→ **BRIEF**: Repeat the data exactly, leaving out any image.

*** MATERIAL FOR THE TASK Section Begins ***

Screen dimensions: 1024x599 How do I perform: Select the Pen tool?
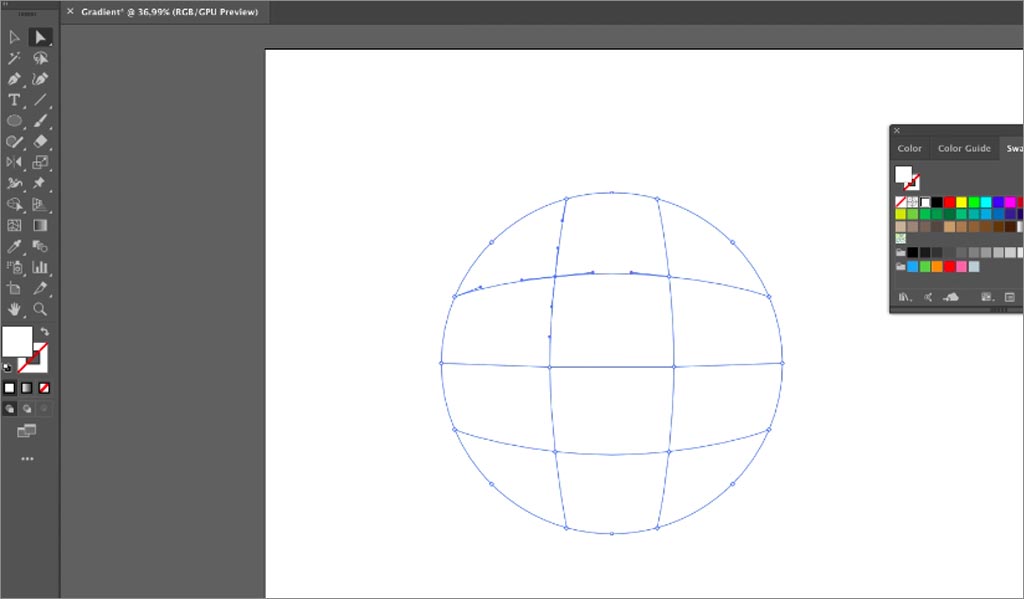13,79
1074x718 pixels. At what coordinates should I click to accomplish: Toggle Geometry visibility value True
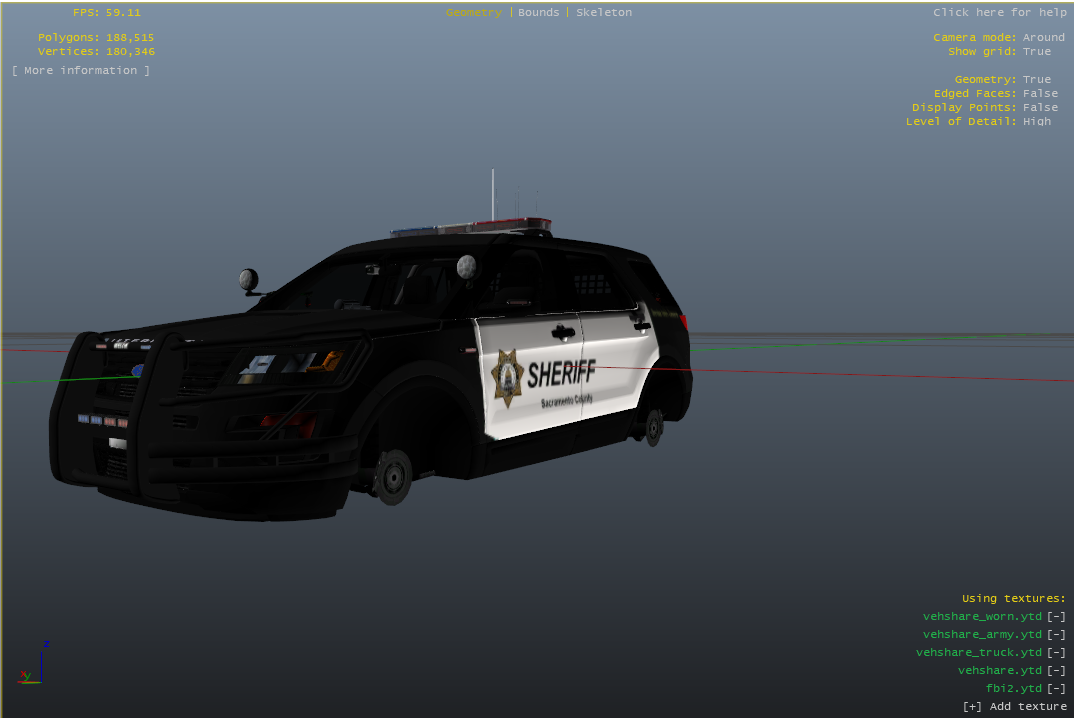(1036, 79)
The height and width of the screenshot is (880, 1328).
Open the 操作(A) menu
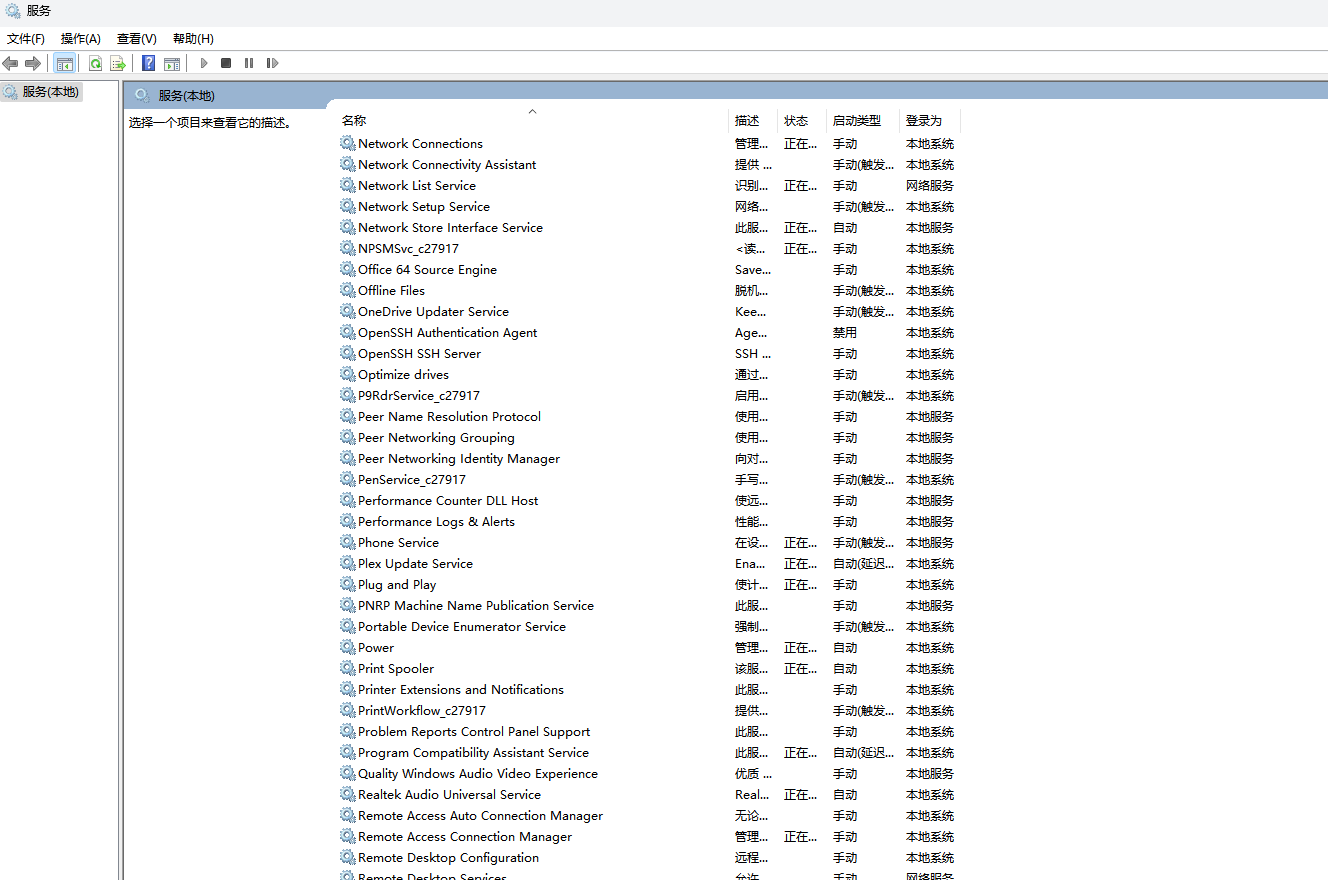81,39
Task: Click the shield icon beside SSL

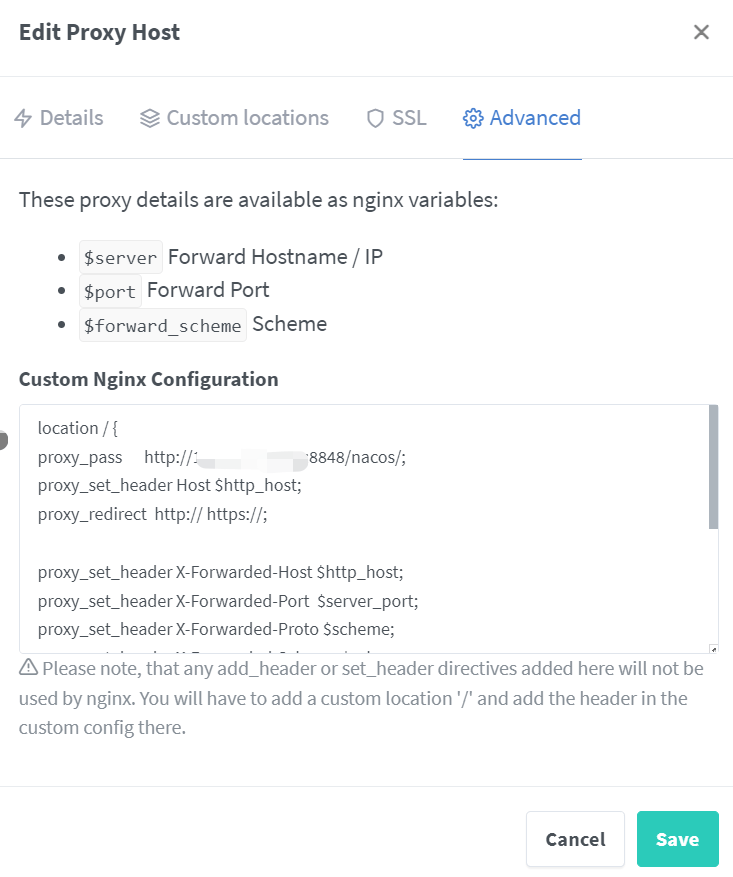Action: pyautogui.click(x=375, y=118)
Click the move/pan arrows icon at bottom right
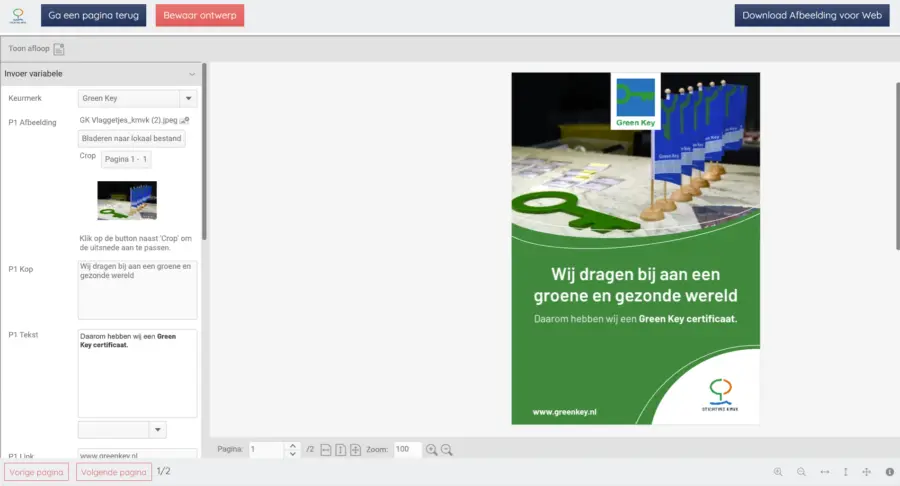 click(867, 472)
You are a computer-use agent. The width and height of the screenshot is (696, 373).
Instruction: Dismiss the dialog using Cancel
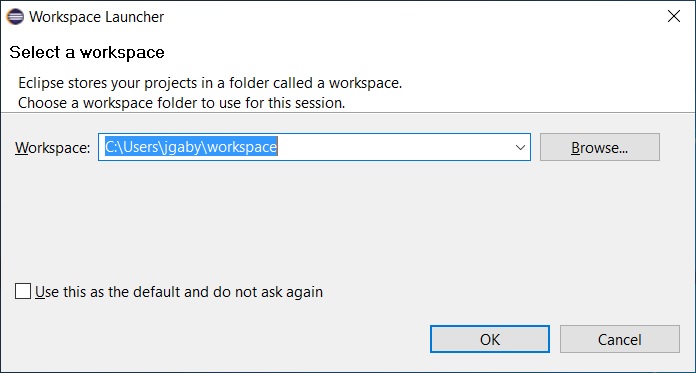tap(620, 339)
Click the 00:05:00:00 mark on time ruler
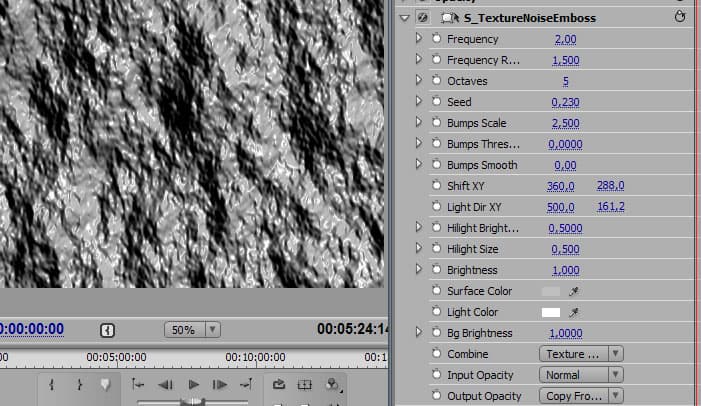Screen dimensions: 701x406 point(116,357)
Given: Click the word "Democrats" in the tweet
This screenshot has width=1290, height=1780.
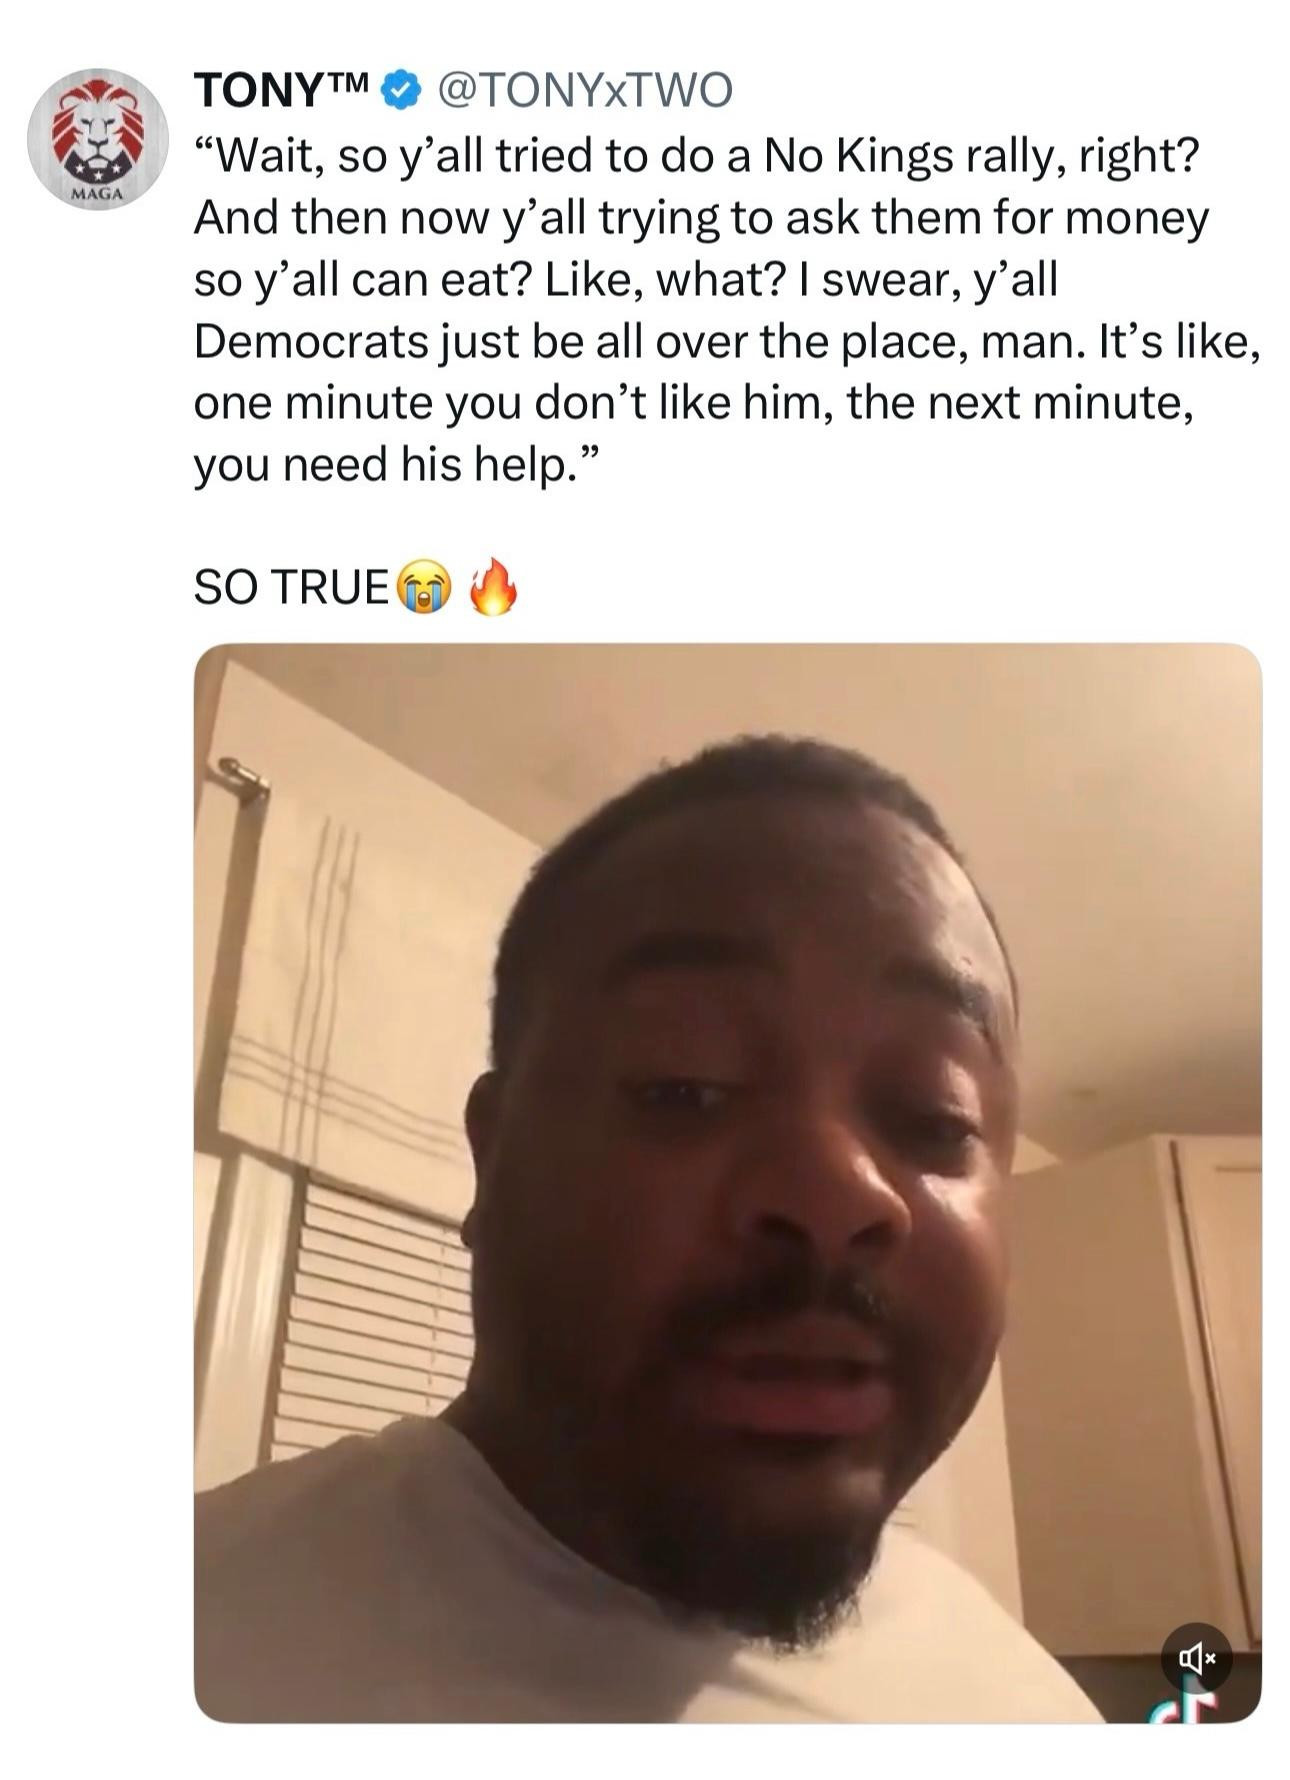Looking at the screenshot, I should click(311, 343).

*** MATERIAL FOR THE TASK Section Ends ***

→ **REPLY**:
Screen dimensions: 1024x599 How do I perform: Select the Pen tool?
13,79
1074x718 pixels. At what coordinates should I click to accomplish: Toggle Geometry visibility value True
(1036, 79)
The height and width of the screenshot is (880, 1328).
Open the 操作(A) menu
81,39
Task: Click the shield icon beside SSL

Action: pyautogui.click(x=375, y=118)
Click the move/pan arrows icon at bottom right
 click(867, 472)
You are a computer-use agent. The width and height of the screenshot is (696, 373).
Instruction: Dismiss the dialog using Cancel
tap(620, 339)
Click the 00:05:00:00 mark on time ruler
Screen dimensions: 701x406 point(116,357)
Given: Click the word "Democrats" in the tweet
This screenshot has width=1290, height=1780.
Looking at the screenshot, I should click(311, 343).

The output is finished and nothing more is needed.